Effects of neostigmine and physostigmine on the acetylcholine receptor-ionophore complex in frog isolated sympathetic neurones

Abstract

1. The effects of neostigmine and physostigmine, reversible carbamate acetylcholinesterase (AChE)-inhibitors, on nicotinic acetylcholine-induced inward currents (IACh) were investigated in enzymatically isolated single sympathetic ganglion cells from the bullfrog. The 'concentration clamp' technique which combines intracellular perfusion with a rapid external solution change under single electrode voltage-clamp conditions was used. 2. Pretreatment with neostigmine and physostigmine did not enhance IACh at any concentrations, suggesting that AChE activity had already disappeared during the enzymatic treatment of the preparation. 3. Both neostigmine and physostigmine inhibited IACh in a dose-dependent manner with IC50 values of 7.0 x 10(-4) M and 1.1 x 10(-4) M, respectively.
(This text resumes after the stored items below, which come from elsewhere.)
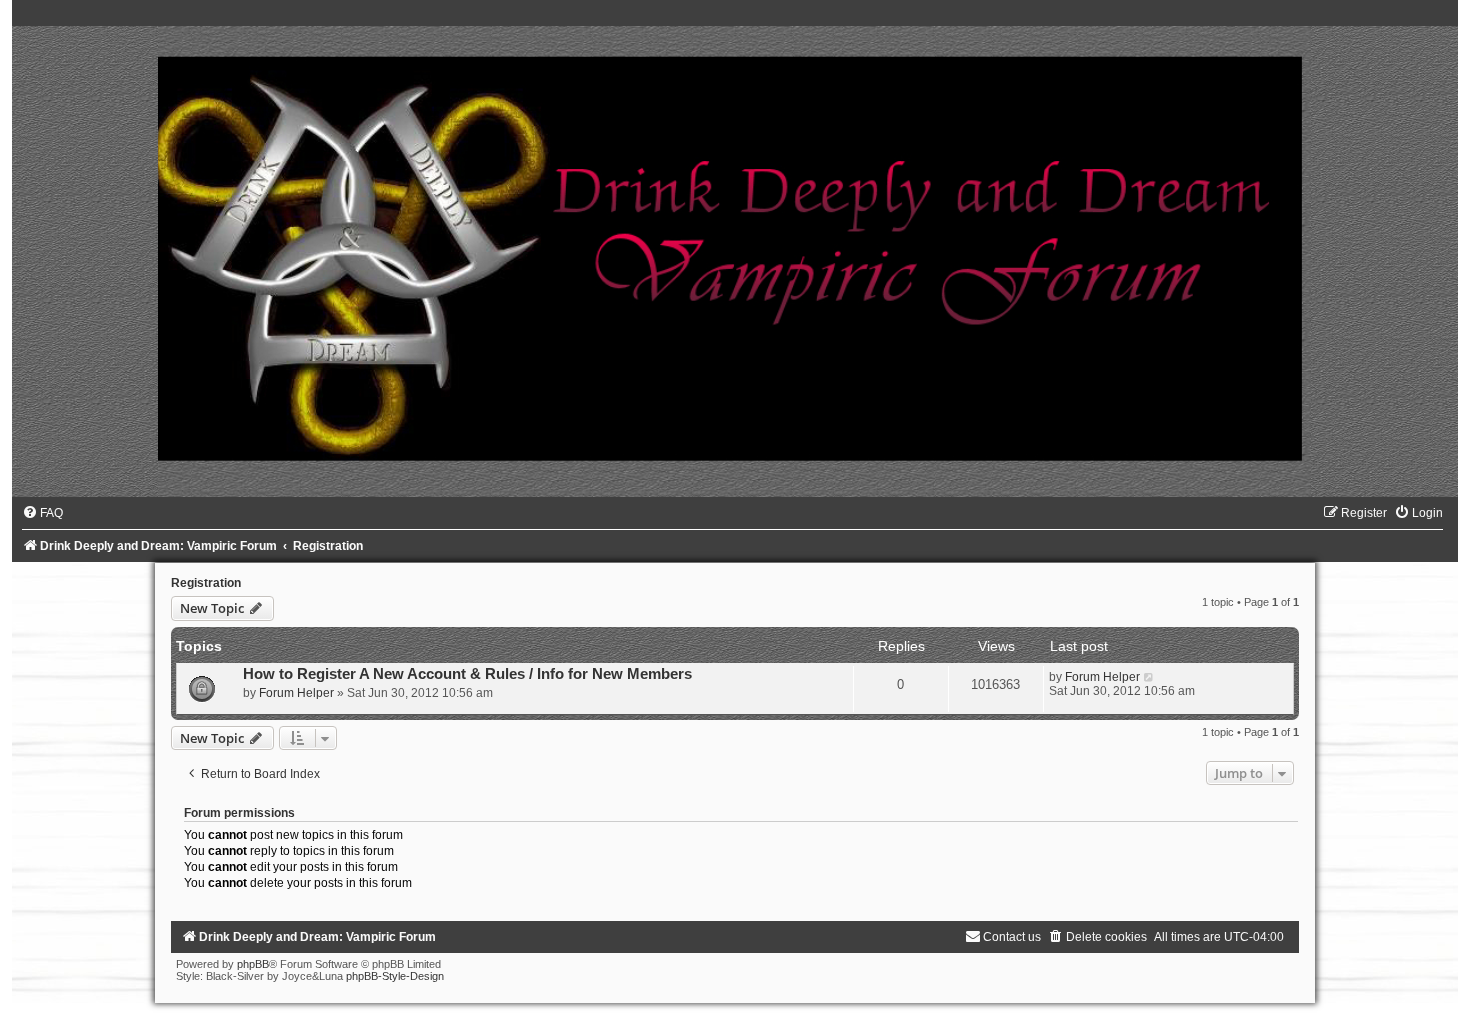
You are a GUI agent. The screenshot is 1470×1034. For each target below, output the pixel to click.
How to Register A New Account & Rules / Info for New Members (467, 674)
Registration (206, 583)
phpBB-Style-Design (395, 976)
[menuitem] (42, 513)
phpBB (253, 964)
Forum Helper (296, 693)
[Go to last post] (1149, 677)
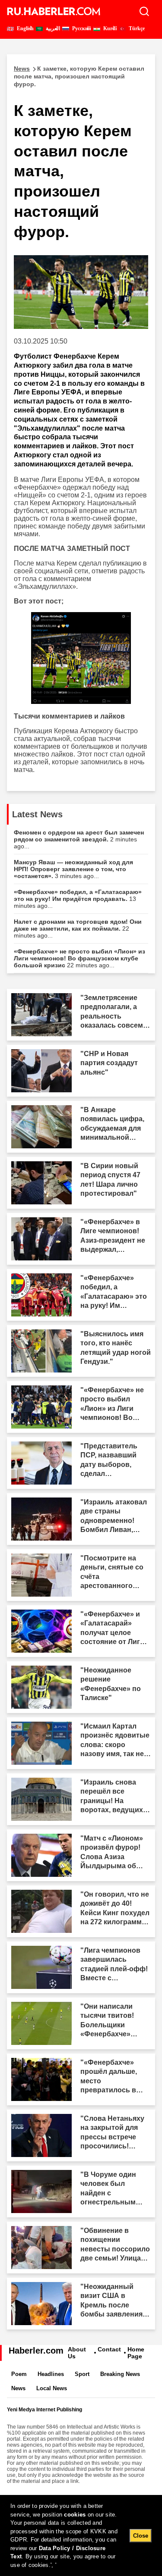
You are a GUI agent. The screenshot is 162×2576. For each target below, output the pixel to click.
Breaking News (120, 2374)
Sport (82, 2374)
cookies (75, 2514)
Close (140, 2535)
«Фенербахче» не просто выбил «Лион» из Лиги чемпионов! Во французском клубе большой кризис (79, 958)
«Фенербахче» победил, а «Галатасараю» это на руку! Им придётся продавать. (78, 898)
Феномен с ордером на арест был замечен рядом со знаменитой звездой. (79, 839)
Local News (51, 2388)
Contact (109, 2349)
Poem (19, 2374)
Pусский (81, 28)
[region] (81, 2535)
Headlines (51, 2374)
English (25, 28)
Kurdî (109, 28)
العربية (52, 28)
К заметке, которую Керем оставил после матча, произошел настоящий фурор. (79, 76)
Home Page (135, 2353)
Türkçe (136, 28)
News (18, 2388)
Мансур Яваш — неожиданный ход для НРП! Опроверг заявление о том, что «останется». (73, 869)
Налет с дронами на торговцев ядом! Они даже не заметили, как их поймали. (78, 928)
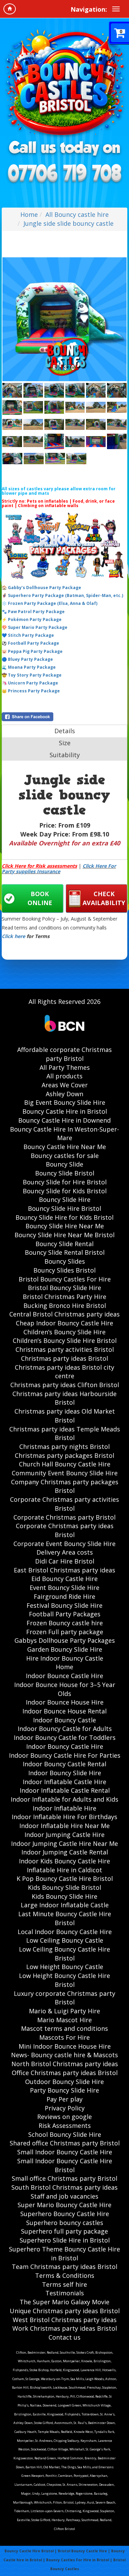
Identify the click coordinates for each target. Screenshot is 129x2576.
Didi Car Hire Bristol (64, 1561)
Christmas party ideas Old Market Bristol (64, 1415)
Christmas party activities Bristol (64, 1349)
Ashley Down (64, 1094)
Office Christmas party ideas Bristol (65, 2073)
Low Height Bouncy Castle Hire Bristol (64, 1980)
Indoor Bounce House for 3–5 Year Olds (64, 1689)
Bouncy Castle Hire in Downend (64, 1120)
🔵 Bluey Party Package (27, 659)
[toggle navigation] (115, 9)
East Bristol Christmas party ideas (64, 1570)
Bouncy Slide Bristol (64, 1173)
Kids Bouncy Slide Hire (64, 1896)
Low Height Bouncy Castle (64, 1967)
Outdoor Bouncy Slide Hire (64, 2081)
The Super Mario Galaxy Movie (64, 2302)
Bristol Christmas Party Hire (64, 1296)
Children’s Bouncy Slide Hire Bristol (65, 1340)
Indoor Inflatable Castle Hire (64, 1782)
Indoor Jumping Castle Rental (64, 1852)
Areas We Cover (65, 1085)
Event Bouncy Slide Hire (64, 1587)
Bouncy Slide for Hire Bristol (65, 1182)
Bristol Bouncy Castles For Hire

The blockade by neostigmine was competitive, while that by physostigmine was non-competitive. 4. The inhibition of IACh by neostigmine and physostigmine showed no apparent voltage dependency. 5. Neostigmine did not cause obvious changes of the kinetics of IACh. However, physostigmine reduced both the fast and slow time constants of inactivation of IACh, thus facilitating the rate of inactivation without affecting the activation kinetics of IACh. 6. These results suggest that neostigmine and physostigmine have different direct actions on the ACh receptor-ionophore complex. Neostigmine may act on the ACh-receptor (the binding site of ACh) while physostigmine may interact with the ACh-gated cation channels.